Dying without a valid will in place can leave the decedent’s family in a precarious situation when Texas probate law is applied. All individuals who die intestate will have their financial assets place in probate, which means that creditors and government taxation agencies can file claims against the funds first. This can be devastating to a family regardless of the amount of assets exposed to collection, so it is vital for anyone who even has moderate assets to have a valid last will and testament recorded to avoid just such a calamity.
A properly designed estate plan can often bypass the probate process altogether, which means that all inherited assets can be assigned to the desired individual with no surprises left for the family to endure. The law can be unkind when an estate goes to probate and the family only gets what is left over after creditors stake their claims. Spouses inherit all marital property and one-third of all personal property when the decedent has children regardless of whether they are part of the immediate nuclear family. Spouses also maintain the right to use real estate until they die.

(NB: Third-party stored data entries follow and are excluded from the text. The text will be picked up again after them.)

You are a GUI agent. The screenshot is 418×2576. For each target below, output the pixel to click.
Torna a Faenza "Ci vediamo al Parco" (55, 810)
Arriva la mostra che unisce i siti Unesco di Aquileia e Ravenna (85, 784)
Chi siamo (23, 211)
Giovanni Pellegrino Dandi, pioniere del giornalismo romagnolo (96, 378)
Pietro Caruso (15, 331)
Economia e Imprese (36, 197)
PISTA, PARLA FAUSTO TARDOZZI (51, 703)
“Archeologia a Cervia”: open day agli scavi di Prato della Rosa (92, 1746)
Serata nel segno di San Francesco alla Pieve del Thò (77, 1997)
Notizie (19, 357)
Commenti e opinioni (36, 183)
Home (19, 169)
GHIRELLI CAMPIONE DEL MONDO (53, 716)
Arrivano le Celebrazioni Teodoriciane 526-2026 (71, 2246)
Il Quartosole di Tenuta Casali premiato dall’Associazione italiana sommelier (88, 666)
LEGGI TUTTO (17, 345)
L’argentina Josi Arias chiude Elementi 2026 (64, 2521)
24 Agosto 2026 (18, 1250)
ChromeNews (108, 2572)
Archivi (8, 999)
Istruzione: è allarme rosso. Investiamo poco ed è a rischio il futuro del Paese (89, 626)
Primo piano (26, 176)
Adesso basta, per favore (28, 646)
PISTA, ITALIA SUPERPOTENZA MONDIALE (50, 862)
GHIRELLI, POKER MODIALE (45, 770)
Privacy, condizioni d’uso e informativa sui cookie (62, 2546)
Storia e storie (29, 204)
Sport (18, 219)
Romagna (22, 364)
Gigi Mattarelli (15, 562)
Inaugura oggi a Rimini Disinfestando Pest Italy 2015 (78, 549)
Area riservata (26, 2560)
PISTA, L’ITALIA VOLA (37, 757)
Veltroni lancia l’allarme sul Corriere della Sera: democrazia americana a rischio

There is a predetermined order in Texas for assigning assets to inheritors in an estate with no surviving spouse or children. Parents are first in line if still living with the next closest kin being nieces and nephews. Sans these particular relatives, the next in line will be cousins and other relatives based on who is closest of kin.
Even when an estate does go to probate, inheritance of remaining assets could still be contested if the estate is not insolvent after probate claims are paid. Other issues can arise when the decedent has minor children at home who could wind up being assigned to guardians who are not the best fit for them regarding physical and emotional health. Houston probate and estate planning attorneys who work with these types of cases on a regular basis may know what to address when the estate plan is being developed and assist in eliminating the opportunity for a bad outcome.